Aim » Print the following lines back unchanged.

Supplied records »

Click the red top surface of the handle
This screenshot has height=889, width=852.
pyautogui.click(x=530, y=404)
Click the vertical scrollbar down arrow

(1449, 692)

Result for this task »
Click the red top surface of the handle
This screenshot has height=889, width=852.
pyautogui.click(x=530, y=404)
Click the vertical scrollbar down arrow

(1449, 692)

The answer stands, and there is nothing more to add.